Hamp, who had spent 20 days in prison for allegedly importing tablets of oxycodone into the country, made no comment upon her release.
Toyota, however, issued a statement again apologizing to shareholders for any “confusion or concern the recent events surrounding former Managing Officer Julie Hamp may have caused.”
The company also announced her replacement.
Shigeru Hayakawa, senior managing officer and a member of the company’s board of directors had been appointed chief communications officer, effective July 6. The position was held by Julie Hamp until her July 1 resignation. She was the highest ranking female employee in Toyota’s history.
Hayakawa, 62, has been with Toyota since 1977 and has held various positions within the company both in Japan and abroad.
Toyota also reaffirmed its commitment to diversifying in a statement issued Wednesday.
“We intend to learn from this incident by reinforcing our guiding principles of honoring the language and spirit of the law,” the company said.
“Furthermore, we will continue to strive to create a more secure working environment for everyone at Toyota around the world.

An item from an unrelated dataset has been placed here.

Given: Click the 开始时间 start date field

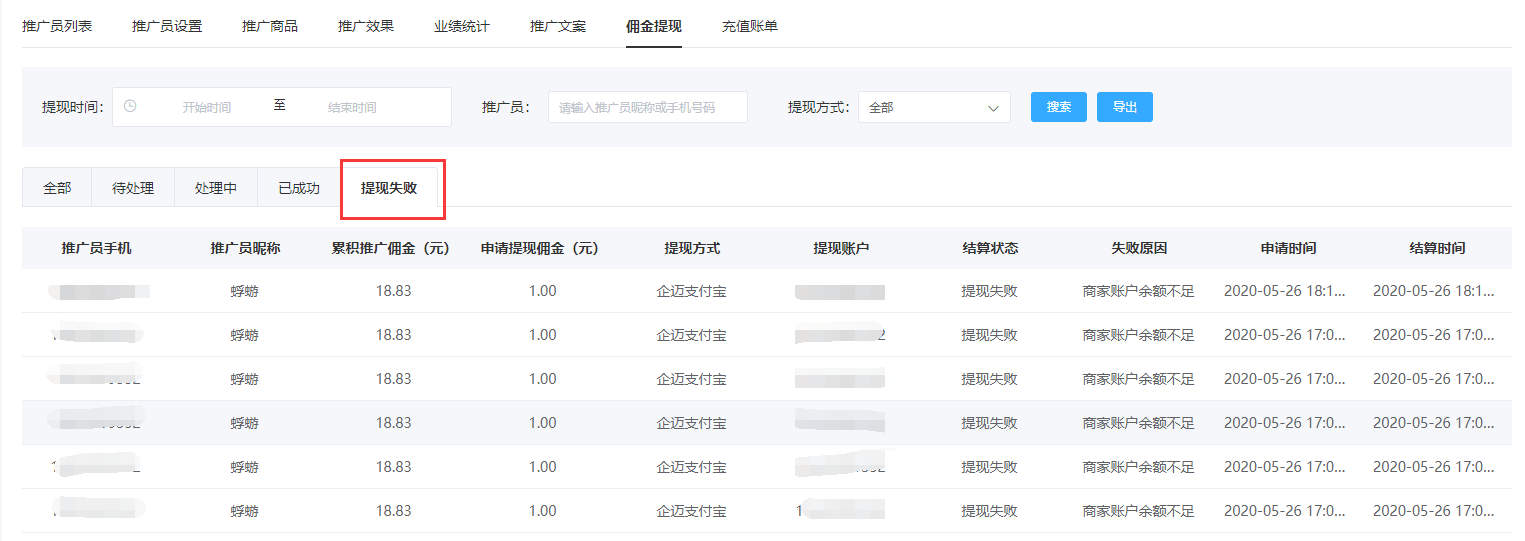Looking at the screenshot, I should [x=206, y=107].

We also remain firmly committed to putting the right people in the right places, regardless of nationality, gender, age and other factors, as we continue to take the steps necessary to become a truly global company,” it added.
In not pursuing charges again Hamp, Kyodo News reported that prosecutors “appeared” to take into account that Hamp’s actions were not malicious and that she already resigned from her position with the motor company.